As “Dez Pragas” do Rio e a Maldição do Planalto!

                                              "E conhecereis a verdade e a verdade vos libertará”. (João 8,32)

Antes de mais nada devo pedir permissão literária, ou melhor ainda, permissão poética, ao historiador e companheiro de lutas da Resistência (corrente do PSOL), Felipe Demier, para utilizar uma citação bíblica antes do início do texto. Também costumo utilizar citações antes de iniciar meus artigos, mas não lembro de já ter citado alguma passagem bíblica na abertura. É verdade também que Demier não se limita a citar passagens da Bíblia; é bastante eclético em suas escolhas, que vai desde Balzac (um dos preferidos de Marx) até o contemporâneo Renato Russo, passando evidentemente por Marx, Trotsky, Goya, Aristóteles, Platão, JJ Rousseau e muitos outros, entre eles o escritor Kafka, que para nosso desespero foi chamado de “kafta” (um espetinho típico da cozinha árabe) pelo Ministro da Educação, Abraham Weintraub, do (des) governo medíocre e desprezível de Jair Messias Bolsonaro (JMB).

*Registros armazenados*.
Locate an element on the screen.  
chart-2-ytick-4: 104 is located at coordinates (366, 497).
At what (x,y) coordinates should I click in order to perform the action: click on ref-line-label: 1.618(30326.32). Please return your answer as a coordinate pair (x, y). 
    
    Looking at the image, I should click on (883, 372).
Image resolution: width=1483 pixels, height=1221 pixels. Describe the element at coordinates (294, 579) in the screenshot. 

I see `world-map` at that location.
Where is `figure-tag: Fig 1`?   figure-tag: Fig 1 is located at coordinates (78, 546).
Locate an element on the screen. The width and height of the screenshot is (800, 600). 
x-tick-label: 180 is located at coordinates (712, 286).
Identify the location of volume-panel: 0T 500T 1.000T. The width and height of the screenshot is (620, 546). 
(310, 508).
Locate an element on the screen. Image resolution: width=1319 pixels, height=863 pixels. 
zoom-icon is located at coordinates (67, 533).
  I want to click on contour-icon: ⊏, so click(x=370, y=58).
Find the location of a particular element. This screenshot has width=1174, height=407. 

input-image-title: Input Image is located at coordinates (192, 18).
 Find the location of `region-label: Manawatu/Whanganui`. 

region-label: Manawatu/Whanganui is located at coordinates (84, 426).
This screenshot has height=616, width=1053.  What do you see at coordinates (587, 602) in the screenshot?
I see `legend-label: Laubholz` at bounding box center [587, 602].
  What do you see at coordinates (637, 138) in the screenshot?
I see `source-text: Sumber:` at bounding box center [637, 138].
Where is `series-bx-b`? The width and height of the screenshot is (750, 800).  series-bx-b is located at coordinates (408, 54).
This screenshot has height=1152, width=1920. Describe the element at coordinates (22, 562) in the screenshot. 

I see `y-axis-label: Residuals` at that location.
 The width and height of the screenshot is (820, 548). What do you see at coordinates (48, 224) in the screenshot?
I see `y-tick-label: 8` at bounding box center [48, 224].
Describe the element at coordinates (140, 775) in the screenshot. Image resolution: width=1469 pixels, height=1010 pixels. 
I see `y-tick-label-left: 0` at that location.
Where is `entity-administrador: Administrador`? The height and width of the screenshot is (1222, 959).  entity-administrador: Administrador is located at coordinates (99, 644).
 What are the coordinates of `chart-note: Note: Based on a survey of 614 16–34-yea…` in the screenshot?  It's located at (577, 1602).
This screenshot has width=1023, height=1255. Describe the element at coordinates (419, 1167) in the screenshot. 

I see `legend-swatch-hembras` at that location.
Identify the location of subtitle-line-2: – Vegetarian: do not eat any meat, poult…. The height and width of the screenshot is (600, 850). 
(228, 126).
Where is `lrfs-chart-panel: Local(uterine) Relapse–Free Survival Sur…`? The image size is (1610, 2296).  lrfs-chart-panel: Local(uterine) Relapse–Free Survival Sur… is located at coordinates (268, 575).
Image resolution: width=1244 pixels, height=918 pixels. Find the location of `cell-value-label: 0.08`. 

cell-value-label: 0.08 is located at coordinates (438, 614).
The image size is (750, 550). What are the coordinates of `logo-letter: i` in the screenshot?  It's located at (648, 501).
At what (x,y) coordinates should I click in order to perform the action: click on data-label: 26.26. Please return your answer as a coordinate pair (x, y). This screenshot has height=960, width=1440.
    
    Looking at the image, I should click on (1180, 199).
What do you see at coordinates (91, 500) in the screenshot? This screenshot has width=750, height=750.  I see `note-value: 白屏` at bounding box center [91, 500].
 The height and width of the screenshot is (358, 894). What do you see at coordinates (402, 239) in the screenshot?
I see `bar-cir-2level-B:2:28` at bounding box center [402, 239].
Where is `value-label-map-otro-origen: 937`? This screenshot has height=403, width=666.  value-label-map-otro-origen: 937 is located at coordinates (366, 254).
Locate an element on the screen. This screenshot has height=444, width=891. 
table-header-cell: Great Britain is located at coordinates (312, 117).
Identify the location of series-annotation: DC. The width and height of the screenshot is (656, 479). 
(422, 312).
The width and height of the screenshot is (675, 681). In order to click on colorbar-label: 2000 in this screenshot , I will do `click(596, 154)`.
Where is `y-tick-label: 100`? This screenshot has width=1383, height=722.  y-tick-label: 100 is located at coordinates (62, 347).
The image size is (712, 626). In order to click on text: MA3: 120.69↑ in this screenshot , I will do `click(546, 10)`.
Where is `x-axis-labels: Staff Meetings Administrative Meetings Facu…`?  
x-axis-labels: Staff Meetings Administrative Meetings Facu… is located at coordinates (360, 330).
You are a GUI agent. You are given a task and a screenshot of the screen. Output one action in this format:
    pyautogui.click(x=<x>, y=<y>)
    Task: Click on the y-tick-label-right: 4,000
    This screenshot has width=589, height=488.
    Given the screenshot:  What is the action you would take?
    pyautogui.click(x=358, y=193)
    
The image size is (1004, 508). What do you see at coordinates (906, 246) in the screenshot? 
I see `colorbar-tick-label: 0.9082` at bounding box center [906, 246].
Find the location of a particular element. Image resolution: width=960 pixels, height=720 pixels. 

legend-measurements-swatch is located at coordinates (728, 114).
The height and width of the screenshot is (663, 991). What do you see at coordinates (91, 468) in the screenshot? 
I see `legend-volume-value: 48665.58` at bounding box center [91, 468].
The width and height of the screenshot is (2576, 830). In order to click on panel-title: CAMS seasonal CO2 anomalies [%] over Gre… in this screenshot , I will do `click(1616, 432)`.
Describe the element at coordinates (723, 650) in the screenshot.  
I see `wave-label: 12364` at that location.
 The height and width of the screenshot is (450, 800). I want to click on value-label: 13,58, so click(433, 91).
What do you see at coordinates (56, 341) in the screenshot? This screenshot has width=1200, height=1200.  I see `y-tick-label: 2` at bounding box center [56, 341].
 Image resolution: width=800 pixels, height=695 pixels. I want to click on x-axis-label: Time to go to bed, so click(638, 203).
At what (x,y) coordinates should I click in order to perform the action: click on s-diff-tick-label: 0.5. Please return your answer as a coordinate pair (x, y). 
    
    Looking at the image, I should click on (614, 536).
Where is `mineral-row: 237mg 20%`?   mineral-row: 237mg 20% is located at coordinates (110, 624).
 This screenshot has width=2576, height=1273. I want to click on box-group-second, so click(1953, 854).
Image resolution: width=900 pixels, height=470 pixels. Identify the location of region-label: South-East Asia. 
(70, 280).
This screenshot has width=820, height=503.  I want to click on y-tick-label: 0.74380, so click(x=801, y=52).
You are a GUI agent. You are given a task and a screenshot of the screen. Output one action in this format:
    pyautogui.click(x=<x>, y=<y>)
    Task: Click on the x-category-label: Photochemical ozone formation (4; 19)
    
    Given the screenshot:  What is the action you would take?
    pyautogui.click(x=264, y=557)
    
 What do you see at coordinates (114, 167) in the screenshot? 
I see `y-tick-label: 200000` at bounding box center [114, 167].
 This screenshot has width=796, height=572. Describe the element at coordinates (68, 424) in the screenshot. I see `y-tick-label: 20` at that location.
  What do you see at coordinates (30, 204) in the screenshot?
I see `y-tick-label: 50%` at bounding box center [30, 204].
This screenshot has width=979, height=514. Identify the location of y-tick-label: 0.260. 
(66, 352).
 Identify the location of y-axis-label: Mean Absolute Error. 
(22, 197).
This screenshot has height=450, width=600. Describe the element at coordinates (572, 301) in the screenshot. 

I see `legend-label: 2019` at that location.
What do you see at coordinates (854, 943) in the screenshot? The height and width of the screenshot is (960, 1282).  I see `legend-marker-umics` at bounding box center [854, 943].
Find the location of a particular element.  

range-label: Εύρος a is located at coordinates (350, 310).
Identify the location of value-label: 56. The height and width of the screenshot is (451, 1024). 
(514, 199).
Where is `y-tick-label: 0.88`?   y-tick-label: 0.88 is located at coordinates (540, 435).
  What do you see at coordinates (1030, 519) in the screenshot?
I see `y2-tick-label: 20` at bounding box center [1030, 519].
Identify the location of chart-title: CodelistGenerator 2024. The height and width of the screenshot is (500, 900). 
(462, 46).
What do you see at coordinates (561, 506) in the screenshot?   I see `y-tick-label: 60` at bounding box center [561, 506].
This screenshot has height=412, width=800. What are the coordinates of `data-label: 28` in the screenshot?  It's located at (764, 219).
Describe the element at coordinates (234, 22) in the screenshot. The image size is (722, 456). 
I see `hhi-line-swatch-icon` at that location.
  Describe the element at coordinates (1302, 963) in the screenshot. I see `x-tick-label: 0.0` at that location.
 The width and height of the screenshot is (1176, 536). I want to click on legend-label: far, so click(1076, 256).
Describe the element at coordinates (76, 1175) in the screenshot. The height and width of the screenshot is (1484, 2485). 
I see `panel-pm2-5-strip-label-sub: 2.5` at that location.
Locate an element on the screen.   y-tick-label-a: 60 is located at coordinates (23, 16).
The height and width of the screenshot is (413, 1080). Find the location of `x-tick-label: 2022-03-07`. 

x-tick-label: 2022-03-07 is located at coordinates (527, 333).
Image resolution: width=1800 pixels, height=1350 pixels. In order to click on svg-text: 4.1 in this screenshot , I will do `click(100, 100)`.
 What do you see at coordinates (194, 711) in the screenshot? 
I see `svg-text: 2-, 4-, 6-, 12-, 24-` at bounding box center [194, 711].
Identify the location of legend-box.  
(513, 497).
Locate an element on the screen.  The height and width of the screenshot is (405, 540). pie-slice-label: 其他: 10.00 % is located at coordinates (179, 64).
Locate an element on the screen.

*INSTRUÇÕES DE TRABALHO*.
**A)** Você pode imprimir o artigo sobre as “Dez Pragas” do Rio na íntegra, sem alterar nada?
**B)** Pode transformar em uma lista JSON de strings, uma para cada linha e sem as linhas em branco, somente as linhas dos registros que vão da linha com “on ref-line-label: 1.618(30326.32).” até a linha com “coordinates (408, 54).”, inclusive?

*RESPOSTAS EM ORDEM*.
**A)**
As “Dez Pragas” do Rio e a Maldição do Planalto!

                                              "E conhecereis a verdade e a verdade vos libertará”. (João 8,32)

Antes de mais nada devo pedir permissão literária, ou melhor ainda, permissão poética, ao historiador e companheiro de lutas da Resistência (corrente do PSOL), Felipe Demier, para utilizar uma citação bíblica antes do início do texto. Também costumo utilizar citações antes de iniciar meus artigos, mas não lembro de já ter citado alguma passagem bíblica na abertura. É verdade também que Demier não se limita a citar passagens da Bíblia; é bastante eclético em suas escolhas, que vai desde Balzac (um dos preferidos de Marx) até o contemporâneo Renato Russo, passando evidentemente por Marx, Trotsky, Goya, Aristóteles, Platão, JJ Rousseau e muitos outros, entre eles o escritor Kafka, que para nosso desespero foi chamado de “kafta” (um espetinho típico da cozinha árabe) pelo Ministro da Educação, Abraham Weintraub, do (des) governo medíocre e desprezível de Jair Messias Bolsonaro (JMB).

**B)**
[
  "At what (x,y) coordinates should I click in order to perform the action: click on ref-line-label: 1.618(30326.32). Please return your answer as a coordinate pair (x, y). ",
  "    Looking at the image, I should click on (883, 372).",
  "Image resolution: width=1483 pixels, height=1221 pixels. Describe the element at coordinates (294, 579) in the screenshot. ",
  "I see `world-map` at that location.",
  "Where is `figure-tag: Fig 1`?   figure-tag: Fig 1 is located at coordinates (78, 546).",
  "Locate an element on the screen. The width and height of the screenshot is (800, 600). ",
  "x-tick-label: 180 is located at coordinates (712, 286).",
  "Identify the location of volume-panel: 0T 500T 1.000T. The width and height of the screenshot is (620, 546). ",
  "(310, 508).",
  "Locate an element on the screen. Image resolution: width=1319 pixels, height=863 pixels. ",
  "zoom-icon is located at coordinates (67, 533).",
  "  I want to click on contour-icon: ⊏, so click(x=370, y=58).",
  "Find the location of a particular element. This screenshot has width=1174, height=407. ",
  "input-image-title: Input Image is located at coordinates (192, 18).",
  " Find the location of `region-label: Manawatu/Whanganui`. ",
  "region-label: Manawatu/Whanganui is located at coordinates (84, 426).",
  "This screenshot has height=616, width=1053.  What do you see at coordinates (587, 602) in the screenshot?",
  "I see `legend-label: Laubholz` at bounding box center [587, 602].",
  "  What do you see at coordinates (637, 138) in the screenshot?",
  "I see `source-text: Sumber:` at bounding box center [637, 138].",
  "Where is `series-bx-b`? The width and height of the screenshot is (750, 800).  series-bx-b is located at coordinates (408, 54)."
]